Because the lines must stay identical, write out the data without changing anything.

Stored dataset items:
┌──
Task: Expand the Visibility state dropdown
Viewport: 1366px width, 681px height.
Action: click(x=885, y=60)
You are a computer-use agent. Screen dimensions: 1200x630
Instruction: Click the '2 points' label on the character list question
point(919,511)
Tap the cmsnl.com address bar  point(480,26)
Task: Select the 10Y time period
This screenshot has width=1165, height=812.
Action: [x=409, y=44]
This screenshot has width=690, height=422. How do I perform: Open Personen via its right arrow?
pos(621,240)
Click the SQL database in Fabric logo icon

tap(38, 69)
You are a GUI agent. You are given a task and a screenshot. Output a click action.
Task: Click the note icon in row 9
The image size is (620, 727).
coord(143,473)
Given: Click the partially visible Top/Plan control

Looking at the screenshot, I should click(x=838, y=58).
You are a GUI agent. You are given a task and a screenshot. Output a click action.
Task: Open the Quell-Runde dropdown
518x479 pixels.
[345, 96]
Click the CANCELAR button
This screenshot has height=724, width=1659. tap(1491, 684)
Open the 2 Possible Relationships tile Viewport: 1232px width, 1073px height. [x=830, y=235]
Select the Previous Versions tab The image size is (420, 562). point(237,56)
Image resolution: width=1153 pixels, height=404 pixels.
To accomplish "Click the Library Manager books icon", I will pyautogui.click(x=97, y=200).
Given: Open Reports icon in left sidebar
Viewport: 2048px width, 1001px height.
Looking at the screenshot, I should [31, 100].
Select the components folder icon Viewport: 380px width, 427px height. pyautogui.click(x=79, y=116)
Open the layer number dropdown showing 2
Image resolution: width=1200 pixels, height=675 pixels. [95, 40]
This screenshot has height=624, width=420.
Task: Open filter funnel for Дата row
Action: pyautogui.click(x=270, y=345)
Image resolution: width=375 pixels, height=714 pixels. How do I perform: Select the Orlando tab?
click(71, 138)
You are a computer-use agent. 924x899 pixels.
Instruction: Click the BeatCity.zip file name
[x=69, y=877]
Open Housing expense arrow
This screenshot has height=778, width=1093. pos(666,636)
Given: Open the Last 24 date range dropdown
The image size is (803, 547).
└──
== ANSWER FOR THIS EXERCISE ==
Task: Expand the Visibility state dropdown
Viewport: 1366px width, 681px height.
Action: click(x=885, y=60)
You are a computer-use agent. Screen dimensions: 1200x630
Instruction: Click the '2 points' label on the character list question
point(919,511)
Tap the cmsnl.com address bar  point(480,26)
Task: Select the 10Y time period
This screenshot has width=1165, height=812.
Action: [x=409, y=44]
This screenshot has width=690, height=422. How do I perform: Open Personen via its right arrow?
pos(621,240)
Click the SQL database in Fabric logo icon

tap(38, 69)
You are a GUI agent. You are given a task and a screenshot. Output a click action.
Task: Click the note icon in row 9
The image size is (620, 727).
coord(143,473)
Given: Click the partially visible Top/Plan control

Looking at the screenshot, I should click(x=838, y=58).
You are a GUI agent. You are given a task and a screenshot. Output a click action.
Task: Open the Quell-Runde dropdown
518x479 pixels.
[345, 96]
Click the CANCELAR button
This screenshot has height=724, width=1659. tap(1491, 684)
Open the 2 Possible Relationships tile Viewport: 1232px width, 1073px height. [x=830, y=235]
Select the Previous Versions tab The image size is (420, 562). point(237,56)
Image resolution: width=1153 pixels, height=404 pixels.
To accomplish "Click the Library Manager books icon", I will pyautogui.click(x=97, y=200).
Given: Open Reports icon in left sidebar
Viewport: 2048px width, 1001px height.
Looking at the screenshot, I should [31, 100].
Select the components folder icon Viewport: 380px width, 427px height. pyautogui.click(x=79, y=116)
Open the layer number dropdown showing 2
Image resolution: width=1200 pixels, height=675 pixels. [95, 40]
This screenshot has height=624, width=420.
Task: Open filter funnel for Дата row
Action: pyautogui.click(x=270, y=345)
Image resolution: width=375 pixels, height=714 pixels. How do I perform: Select the Orlando tab?
click(71, 138)
You are a computer-use agent. 924x899 pixels.
Instruction: Click the BeatCity.zip file name
[x=69, y=877]
Open Housing expense arrow
This screenshot has height=778, width=1093. pos(666,636)
Given: Open the Last 24 date range dropdown
The image size is (803, 547).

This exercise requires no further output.